Retype, word for word, every line from the one holding "At what coordinates should I click to accomplish: Click the red" through the one holding "Task: Click Android Move down arrow icon" in the entries below, both included, and only those lines.

Saved data entries:
- - -

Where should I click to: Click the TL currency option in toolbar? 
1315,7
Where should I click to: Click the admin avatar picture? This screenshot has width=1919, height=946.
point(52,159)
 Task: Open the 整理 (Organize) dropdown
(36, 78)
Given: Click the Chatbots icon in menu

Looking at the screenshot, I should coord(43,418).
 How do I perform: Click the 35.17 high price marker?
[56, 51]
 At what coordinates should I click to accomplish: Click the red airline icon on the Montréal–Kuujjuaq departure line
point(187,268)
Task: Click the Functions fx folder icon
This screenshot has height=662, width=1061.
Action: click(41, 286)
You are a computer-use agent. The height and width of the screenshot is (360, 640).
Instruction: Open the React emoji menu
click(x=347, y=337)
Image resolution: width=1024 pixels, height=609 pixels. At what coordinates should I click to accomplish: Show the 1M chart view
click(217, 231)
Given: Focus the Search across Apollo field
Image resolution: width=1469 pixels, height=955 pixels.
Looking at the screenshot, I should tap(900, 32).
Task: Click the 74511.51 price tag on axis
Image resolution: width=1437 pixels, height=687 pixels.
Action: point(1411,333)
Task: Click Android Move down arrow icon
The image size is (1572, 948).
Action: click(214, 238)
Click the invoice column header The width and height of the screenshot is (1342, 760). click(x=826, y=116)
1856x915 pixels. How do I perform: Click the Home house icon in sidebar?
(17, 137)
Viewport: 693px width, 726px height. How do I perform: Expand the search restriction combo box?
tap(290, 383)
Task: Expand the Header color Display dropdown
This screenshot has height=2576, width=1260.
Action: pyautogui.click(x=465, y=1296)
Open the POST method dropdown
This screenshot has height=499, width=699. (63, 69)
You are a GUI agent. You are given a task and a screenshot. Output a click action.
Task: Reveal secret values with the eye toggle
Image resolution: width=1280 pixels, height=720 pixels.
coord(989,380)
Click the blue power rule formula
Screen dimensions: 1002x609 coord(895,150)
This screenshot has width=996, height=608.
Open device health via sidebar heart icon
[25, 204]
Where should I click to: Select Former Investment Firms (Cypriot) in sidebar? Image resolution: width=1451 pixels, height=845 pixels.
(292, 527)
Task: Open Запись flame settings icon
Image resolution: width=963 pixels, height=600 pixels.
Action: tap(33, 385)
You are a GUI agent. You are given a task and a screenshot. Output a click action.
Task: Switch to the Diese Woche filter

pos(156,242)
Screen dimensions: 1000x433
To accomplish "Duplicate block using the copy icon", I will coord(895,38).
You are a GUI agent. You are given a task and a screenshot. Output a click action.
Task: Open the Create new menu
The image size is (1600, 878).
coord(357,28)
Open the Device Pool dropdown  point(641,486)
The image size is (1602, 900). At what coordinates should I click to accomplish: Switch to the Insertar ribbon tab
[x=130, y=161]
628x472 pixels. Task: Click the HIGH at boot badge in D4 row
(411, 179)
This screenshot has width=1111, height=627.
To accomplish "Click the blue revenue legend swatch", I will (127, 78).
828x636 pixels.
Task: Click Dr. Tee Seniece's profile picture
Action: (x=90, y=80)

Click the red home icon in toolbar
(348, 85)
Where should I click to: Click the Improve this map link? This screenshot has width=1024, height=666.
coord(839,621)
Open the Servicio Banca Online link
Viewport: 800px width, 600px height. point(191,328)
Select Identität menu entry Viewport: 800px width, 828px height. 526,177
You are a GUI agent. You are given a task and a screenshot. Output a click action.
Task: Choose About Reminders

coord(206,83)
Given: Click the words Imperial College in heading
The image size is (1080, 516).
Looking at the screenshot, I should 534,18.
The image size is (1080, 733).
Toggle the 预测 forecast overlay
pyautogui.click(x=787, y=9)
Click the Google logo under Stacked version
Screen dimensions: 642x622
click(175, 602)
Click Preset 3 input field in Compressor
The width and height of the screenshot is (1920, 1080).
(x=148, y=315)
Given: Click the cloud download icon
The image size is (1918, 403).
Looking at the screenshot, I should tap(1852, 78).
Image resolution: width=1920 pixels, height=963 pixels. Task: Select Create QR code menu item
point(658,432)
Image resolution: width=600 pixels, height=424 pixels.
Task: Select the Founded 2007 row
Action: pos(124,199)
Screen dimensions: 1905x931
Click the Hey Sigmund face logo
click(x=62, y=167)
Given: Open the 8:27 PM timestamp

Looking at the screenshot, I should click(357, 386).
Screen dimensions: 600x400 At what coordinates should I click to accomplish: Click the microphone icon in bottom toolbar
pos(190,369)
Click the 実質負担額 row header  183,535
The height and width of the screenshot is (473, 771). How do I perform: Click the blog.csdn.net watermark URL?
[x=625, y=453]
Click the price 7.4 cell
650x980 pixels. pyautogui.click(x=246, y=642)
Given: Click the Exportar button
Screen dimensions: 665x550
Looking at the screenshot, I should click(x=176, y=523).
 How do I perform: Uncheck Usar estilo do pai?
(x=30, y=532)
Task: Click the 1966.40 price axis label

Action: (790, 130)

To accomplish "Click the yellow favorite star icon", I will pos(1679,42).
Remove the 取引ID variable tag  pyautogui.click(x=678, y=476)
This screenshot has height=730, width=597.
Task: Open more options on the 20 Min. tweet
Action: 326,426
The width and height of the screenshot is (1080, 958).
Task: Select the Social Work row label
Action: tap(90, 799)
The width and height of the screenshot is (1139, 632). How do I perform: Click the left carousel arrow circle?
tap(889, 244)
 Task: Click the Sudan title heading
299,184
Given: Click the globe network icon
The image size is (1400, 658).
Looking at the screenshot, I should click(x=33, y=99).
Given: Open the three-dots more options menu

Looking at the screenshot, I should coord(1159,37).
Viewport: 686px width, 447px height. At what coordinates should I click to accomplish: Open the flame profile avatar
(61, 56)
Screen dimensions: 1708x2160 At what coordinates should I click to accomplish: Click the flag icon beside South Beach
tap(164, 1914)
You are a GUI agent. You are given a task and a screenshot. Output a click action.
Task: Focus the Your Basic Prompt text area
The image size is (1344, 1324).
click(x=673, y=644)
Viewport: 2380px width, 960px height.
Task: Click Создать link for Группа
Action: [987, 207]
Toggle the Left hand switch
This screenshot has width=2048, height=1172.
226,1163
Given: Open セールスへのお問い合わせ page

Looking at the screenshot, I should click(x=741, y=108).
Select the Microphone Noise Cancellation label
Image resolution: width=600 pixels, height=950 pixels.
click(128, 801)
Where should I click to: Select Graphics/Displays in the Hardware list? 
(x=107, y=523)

- - -

- [Answer]:
 At what coordinates should I click to accomplish: Click the red airline icon on the Montréal–Kuujjuaq departure line
point(187,268)
Task: Click the Functions fx folder icon
This screenshot has height=662, width=1061.
Action: click(41, 286)
You are a computer-use agent. The height and width of the screenshot is (360, 640).
Instruction: Open the React emoji menu
click(x=347, y=337)
Image resolution: width=1024 pixels, height=609 pixels. At what coordinates should I click to accomplish: Show the 1M chart view
click(217, 231)
Given: Focus the Search across Apollo field
Image resolution: width=1469 pixels, height=955 pixels.
Looking at the screenshot, I should tap(900, 32).
Task: Click the 74511.51 price tag on axis
Image resolution: width=1437 pixels, height=687 pixels.
Action: point(1411,333)
Task: Click Android Move down arrow icon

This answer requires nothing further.